Monday, February 7, 2022

LOVE & SAFFRON: A Novel of Friendship, Food, and Love, a one-sitting buffet of reading goodness


LOVE & SAFFRON: A Novel of Friendship, Food, and Love
KIM FAY

G.P. Putnam's Sons
$24.00 hardcover, available TODAY!

Rating: 3.75* of five

The Publisher Says: When twenty-seven-year-old Joan Bergstrom sends a fan letter—as well as a gift of saffron—to fifty-nine-year-old Imogen Fortier, a life-changing friendship begins. Joan lives in Los Angeles and is just starting out as a writer for the newspaper food pages. Imogen lives on Camano Island outside Seattle, writing a monthly column for a Pacific Northwest magazine, and while she can hunt elk and dig for clams, she’s never tasted fresh garlic—exotic fare in the Northwest of the sixties. As the two women commune through their letters, they build a closeness that sustains them through the Cuban Missile Crisis, the assassination of President Kennedy, and the unexpected in their own lives.

Food and a good life—they can’t be separated. It is a discovery the women share, not only with each other, but with the men in their lives. Because of her correspondence with Joan, Imogen’s decades-long marriage blossoms into something new and exciting, and in turn, Joan learns that true love does not always come in the form we expect it to. Into this beautiful, intimate world comes the ultimate test of Joan and Imogen’s friendship—a test that summons their unconditional trust in each other.

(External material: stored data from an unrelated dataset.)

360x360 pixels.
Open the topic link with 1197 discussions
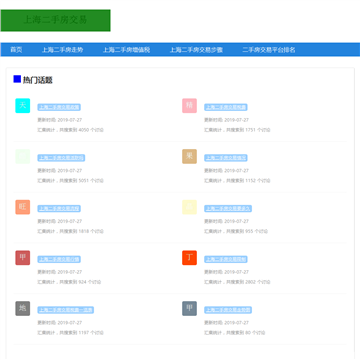click(66, 310)
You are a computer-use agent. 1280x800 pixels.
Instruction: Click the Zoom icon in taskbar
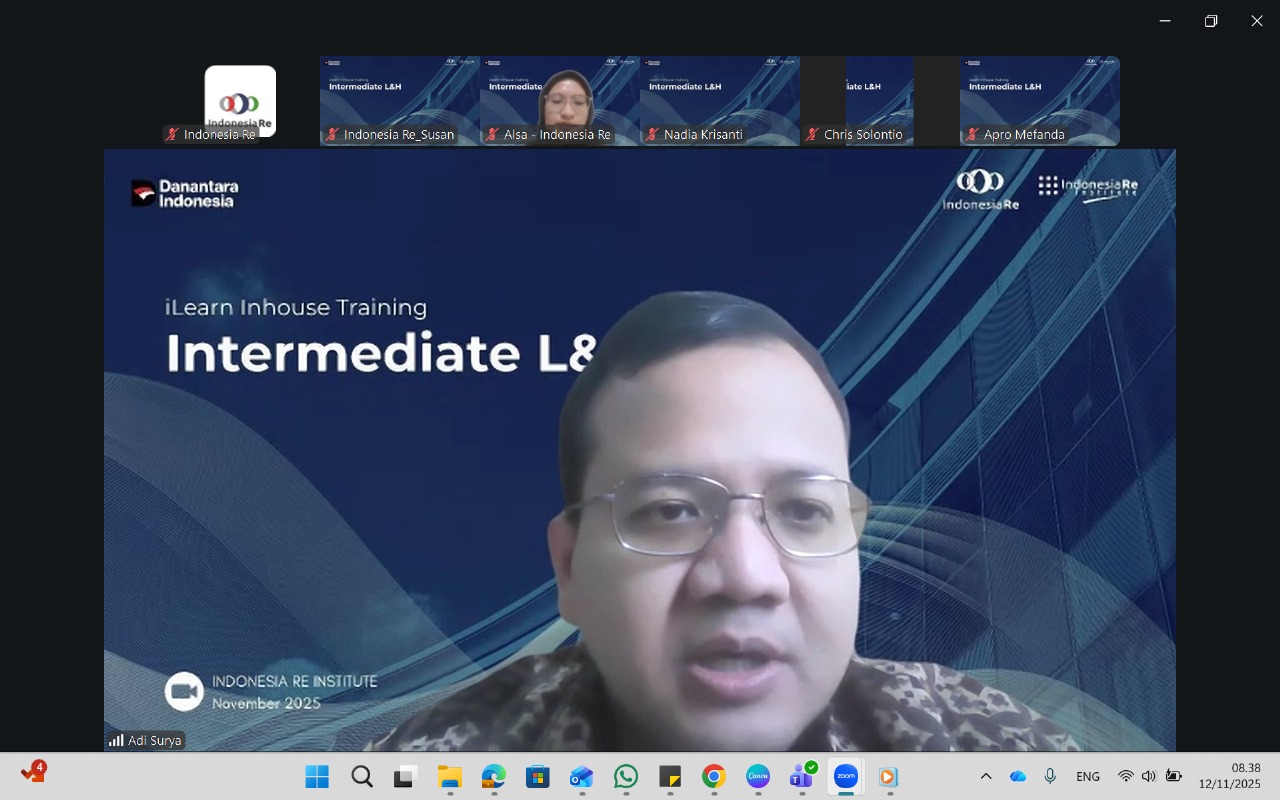[x=846, y=777]
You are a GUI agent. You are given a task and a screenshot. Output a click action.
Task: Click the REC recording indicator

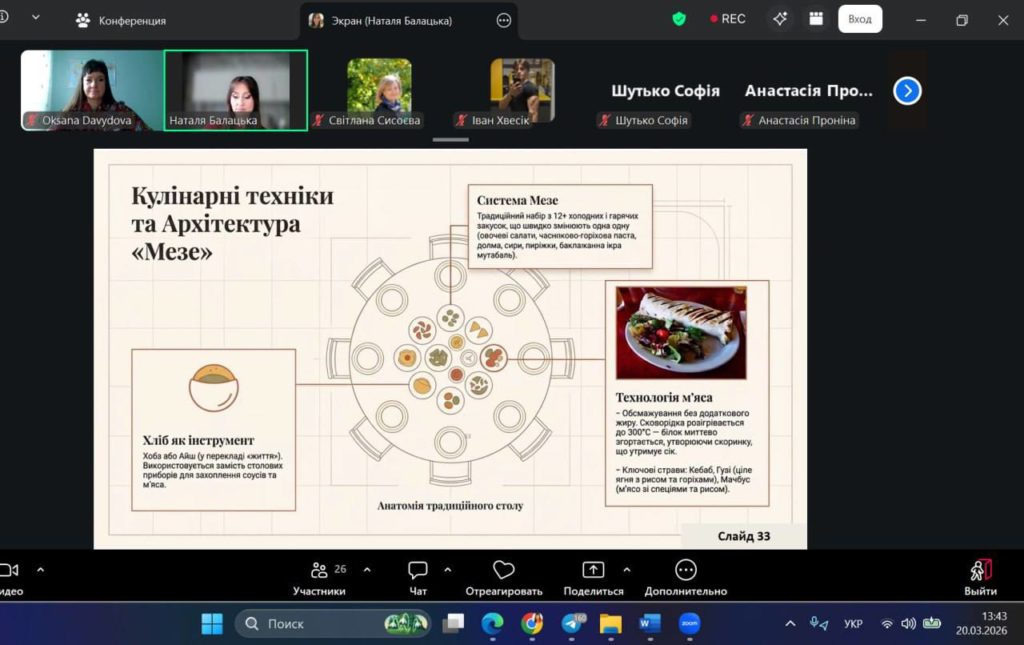pyautogui.click(x=728, y=19)
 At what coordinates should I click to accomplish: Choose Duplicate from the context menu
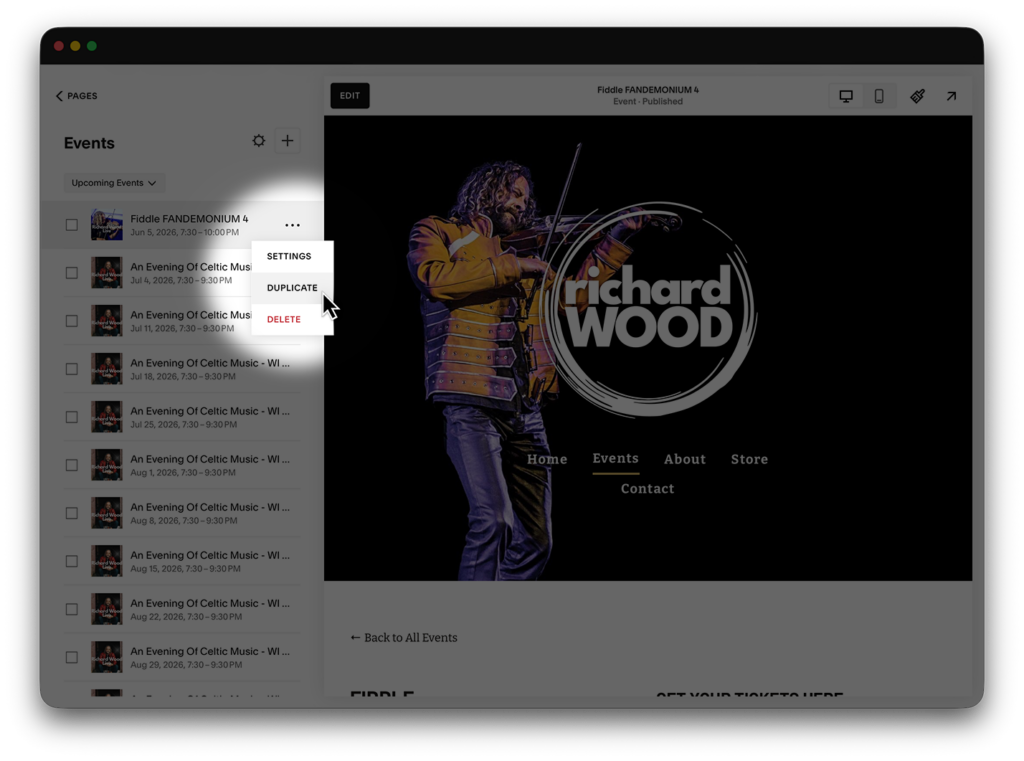pos(292,288)
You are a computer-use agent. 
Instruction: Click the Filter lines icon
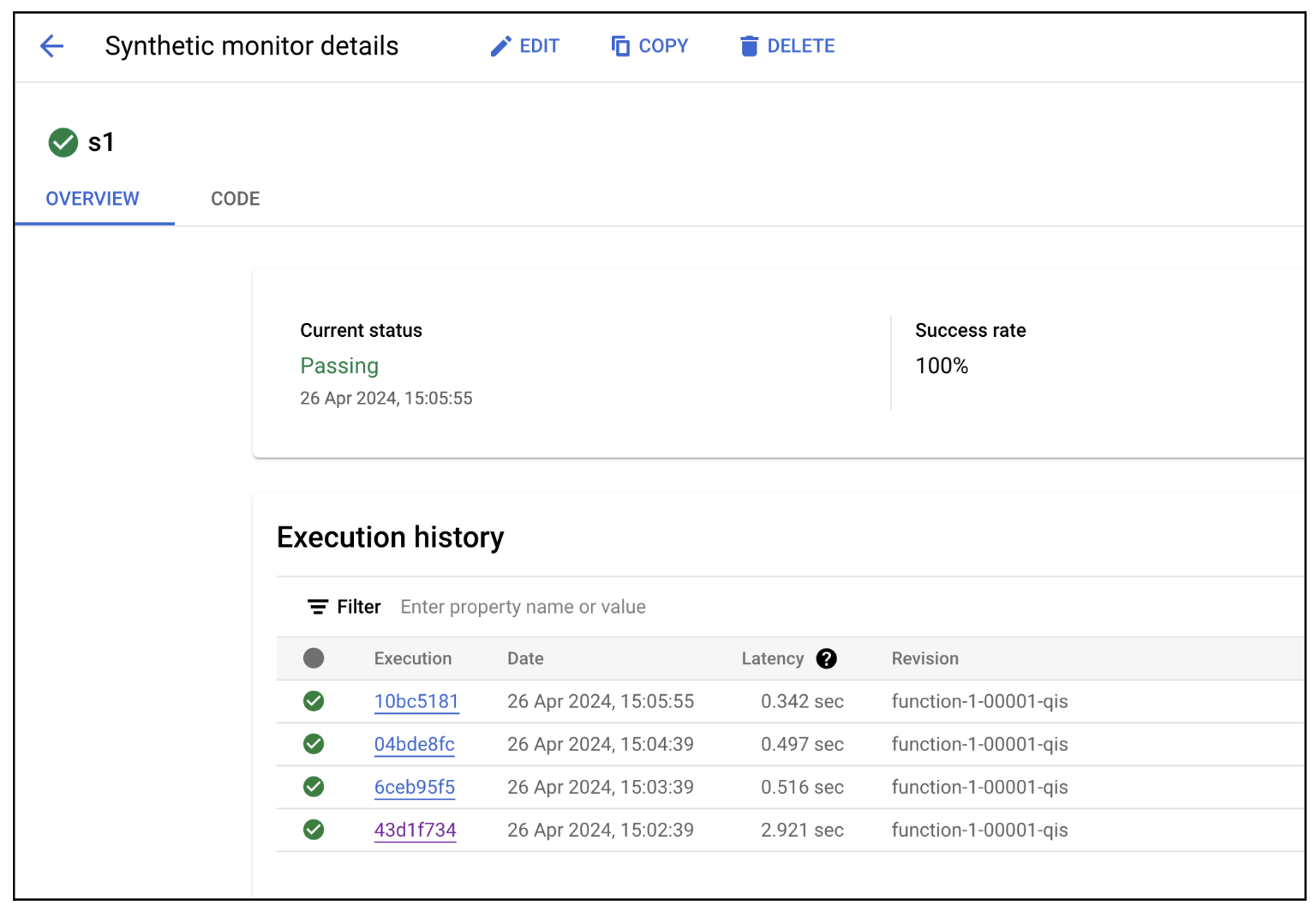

A brief respite from our chaotic world, Love & Saffron is a gem of a novel, a reminder that food and friendship are the antidote to most any heartache, and that human connection will always be worth creating.

I RECEIVED A DRC FROM THE PUBLISHER VIA NETGALLEY. THANK YOU.

My Review
: First, read this:
We’ve never had mussels before. I’ve always thought of them as freeloaders clinging where they’re not wanted, and you must agree, their beards are unappetizing.
–and–
Our ten days in Paris felt like the blink of an eye. Or a dream. An elegant, buttery, wine-soaked dream.
–and–
When a new experience comes into my life, it doesn’t feel real anymore until I share it with you.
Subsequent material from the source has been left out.